ASSIGNED TASK. The answer should be the lines from the one with "Given: Click into the Search field" through the final line of the entries, restated word for word.

Saved data entries:
<<<<
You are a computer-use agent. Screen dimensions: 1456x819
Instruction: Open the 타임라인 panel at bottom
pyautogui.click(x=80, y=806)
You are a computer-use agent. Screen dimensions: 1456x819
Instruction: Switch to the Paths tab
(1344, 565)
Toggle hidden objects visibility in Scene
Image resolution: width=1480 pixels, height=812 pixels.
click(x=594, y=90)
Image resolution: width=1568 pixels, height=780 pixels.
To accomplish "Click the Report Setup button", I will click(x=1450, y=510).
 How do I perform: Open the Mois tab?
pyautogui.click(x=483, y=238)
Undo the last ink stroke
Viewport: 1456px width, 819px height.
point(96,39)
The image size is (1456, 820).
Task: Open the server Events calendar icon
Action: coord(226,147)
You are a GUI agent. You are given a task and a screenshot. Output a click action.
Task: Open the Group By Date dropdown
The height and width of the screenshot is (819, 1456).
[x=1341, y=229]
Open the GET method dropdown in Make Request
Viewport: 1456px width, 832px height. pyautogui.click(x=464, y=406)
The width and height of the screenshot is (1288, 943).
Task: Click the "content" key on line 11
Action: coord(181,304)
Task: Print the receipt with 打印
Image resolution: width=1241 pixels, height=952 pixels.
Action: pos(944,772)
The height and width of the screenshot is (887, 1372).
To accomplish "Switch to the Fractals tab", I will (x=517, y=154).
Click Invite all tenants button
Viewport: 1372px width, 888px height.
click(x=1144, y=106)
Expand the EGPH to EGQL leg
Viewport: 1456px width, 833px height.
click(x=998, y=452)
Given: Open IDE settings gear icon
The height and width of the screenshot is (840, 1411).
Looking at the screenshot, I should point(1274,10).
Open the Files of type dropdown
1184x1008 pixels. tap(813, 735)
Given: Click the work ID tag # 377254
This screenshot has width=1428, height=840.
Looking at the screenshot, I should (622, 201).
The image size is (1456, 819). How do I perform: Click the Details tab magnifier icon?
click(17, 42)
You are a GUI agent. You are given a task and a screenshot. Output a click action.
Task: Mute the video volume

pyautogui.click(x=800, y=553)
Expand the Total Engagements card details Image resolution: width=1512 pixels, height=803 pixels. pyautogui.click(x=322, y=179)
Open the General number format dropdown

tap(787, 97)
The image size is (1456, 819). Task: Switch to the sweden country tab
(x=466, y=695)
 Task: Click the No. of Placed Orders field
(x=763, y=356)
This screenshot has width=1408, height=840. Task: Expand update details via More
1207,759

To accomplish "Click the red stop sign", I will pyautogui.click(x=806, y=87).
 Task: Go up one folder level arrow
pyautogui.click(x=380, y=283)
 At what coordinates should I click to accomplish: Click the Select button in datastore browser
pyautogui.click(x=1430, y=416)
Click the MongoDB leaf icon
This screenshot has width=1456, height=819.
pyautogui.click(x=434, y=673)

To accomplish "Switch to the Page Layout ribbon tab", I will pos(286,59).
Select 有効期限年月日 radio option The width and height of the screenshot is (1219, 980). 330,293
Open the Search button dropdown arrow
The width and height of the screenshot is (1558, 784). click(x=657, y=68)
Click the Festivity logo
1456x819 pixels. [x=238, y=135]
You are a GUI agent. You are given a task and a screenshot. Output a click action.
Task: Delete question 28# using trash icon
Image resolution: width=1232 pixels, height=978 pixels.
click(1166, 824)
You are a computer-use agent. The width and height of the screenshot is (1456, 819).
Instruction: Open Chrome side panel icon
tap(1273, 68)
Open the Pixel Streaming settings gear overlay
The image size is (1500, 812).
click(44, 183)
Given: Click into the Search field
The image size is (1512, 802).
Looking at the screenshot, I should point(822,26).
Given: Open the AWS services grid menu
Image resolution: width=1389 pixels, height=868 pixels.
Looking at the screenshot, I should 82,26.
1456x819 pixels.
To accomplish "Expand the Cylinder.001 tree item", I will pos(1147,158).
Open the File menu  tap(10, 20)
>>>>
WORKED SOLUTION.
Given: Click into the Search field
The image size is (1512, 802).
Looking at the screenshot, I should point(822,26).
Given: Open the AWS services grid menu
Image resolution: width=1389 pixels, height=868 pixels.
Looking at the screenshot, I should 82,26.
1456x819 pixels.
To accomplish "Expand the Cylinder.001 tree item", I will pos(1147,158).
Open the File menu  tap(10, 20)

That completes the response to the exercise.